- Entries supplied
-------
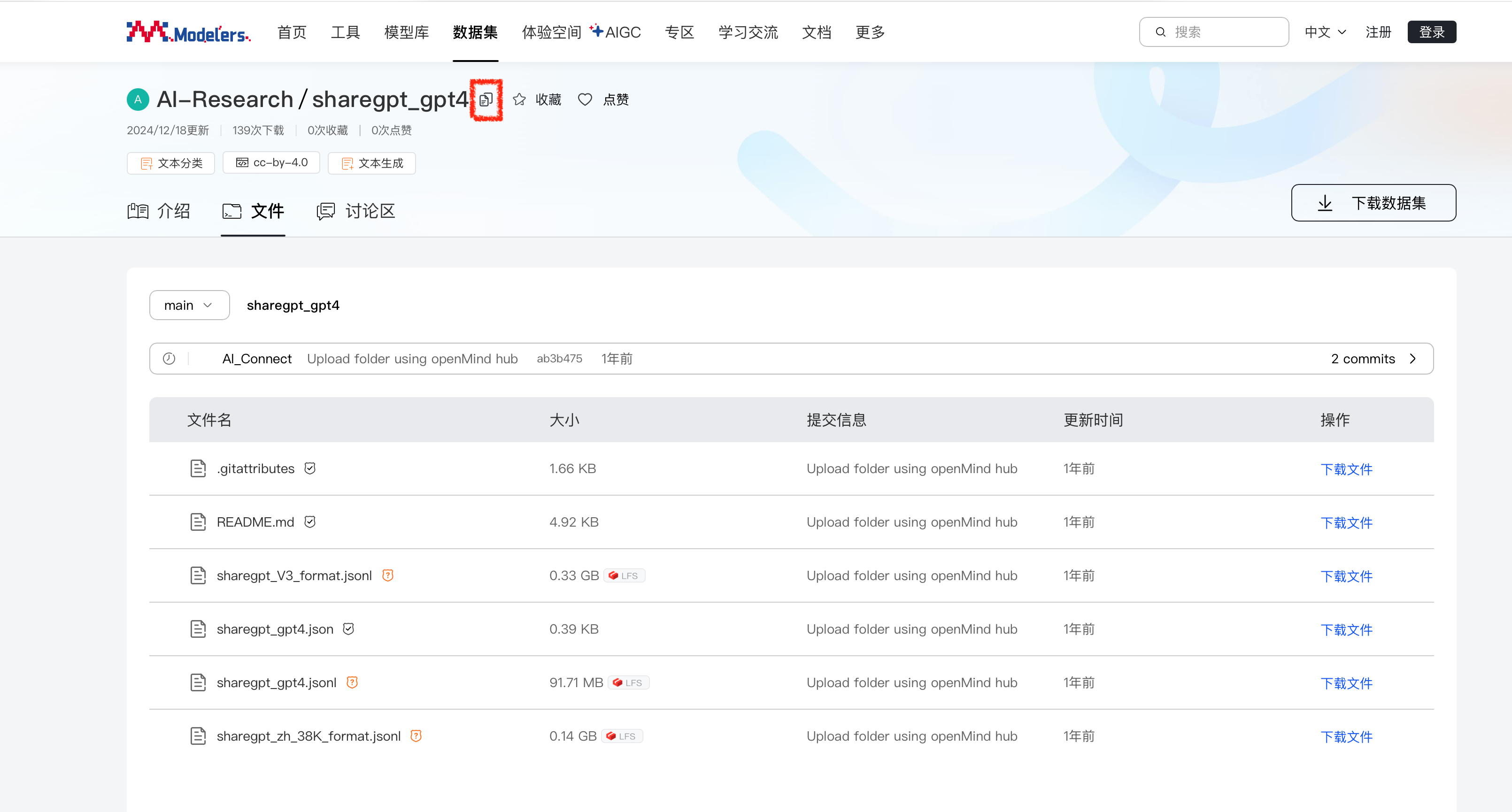Image resolution: width=1512 pixels, height=812 pixels.
Task: Open the 讨论区 tab
Action: point(356,211)
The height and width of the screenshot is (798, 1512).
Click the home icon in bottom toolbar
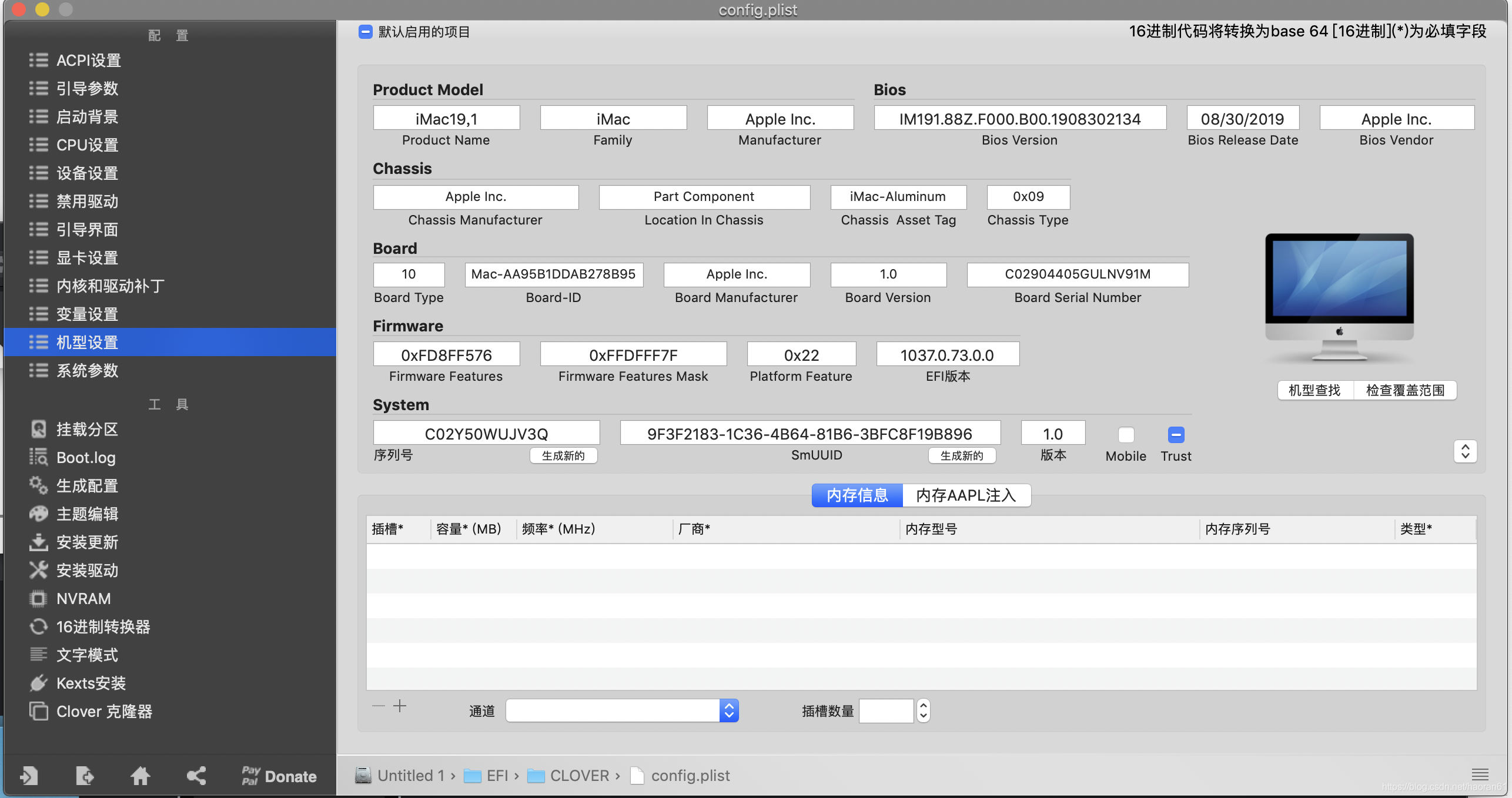coord(140,776)
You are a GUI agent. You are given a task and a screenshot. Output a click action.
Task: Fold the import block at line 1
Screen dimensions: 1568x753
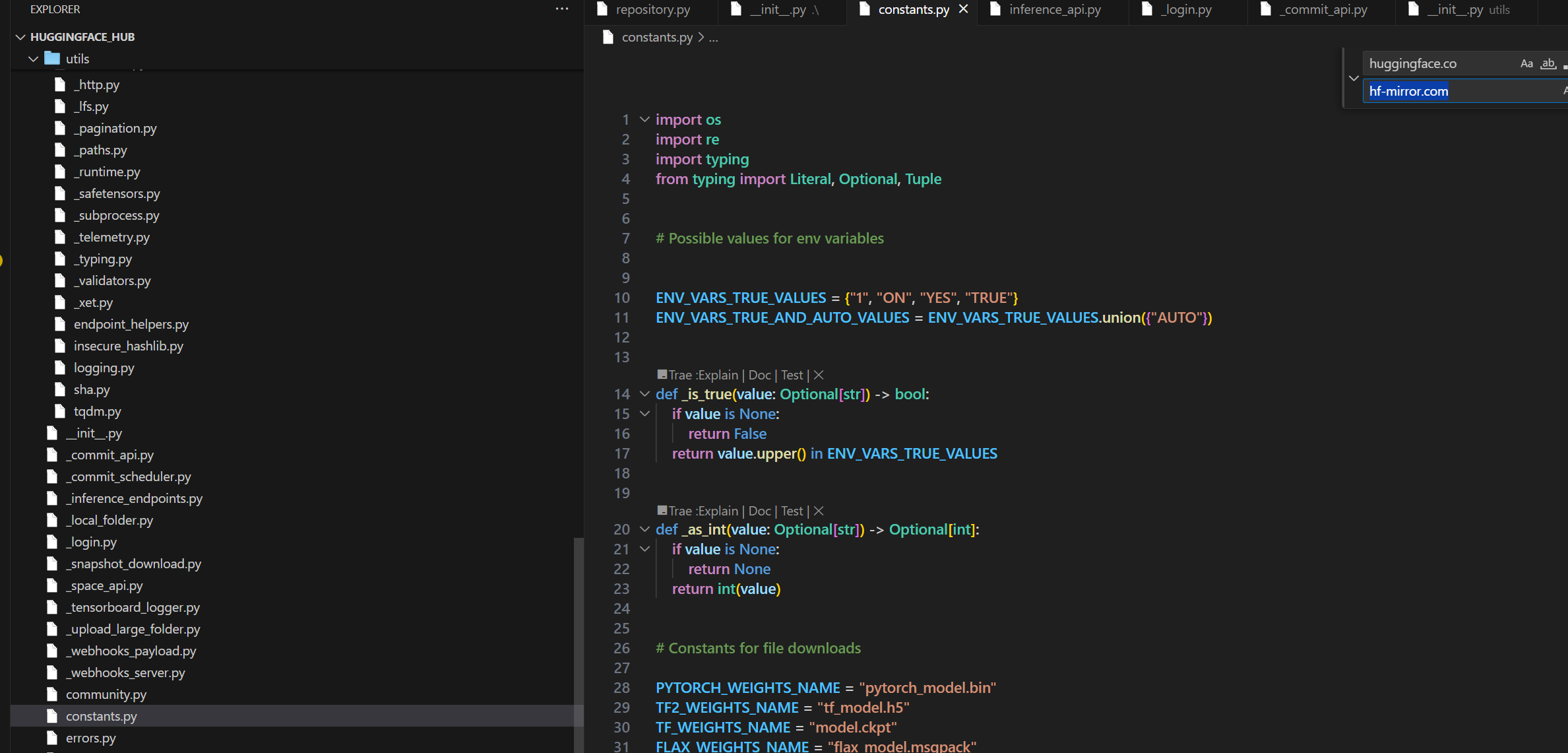point(644,119)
-------
- What to do
Write out exactly, with no pictures, each line from the one containing "The height and" through the last line of the listing above, both included.

- Output
The height and width of the screenshot is (798, 1512).
Click the home icon in bottom toolbar
coord(140,776)
You are a GUI agent. You are given a task and a screenshot. Output a click action.
Task: Fold the import block at line 1
Screen dimensions: 1568x753
point(644,119)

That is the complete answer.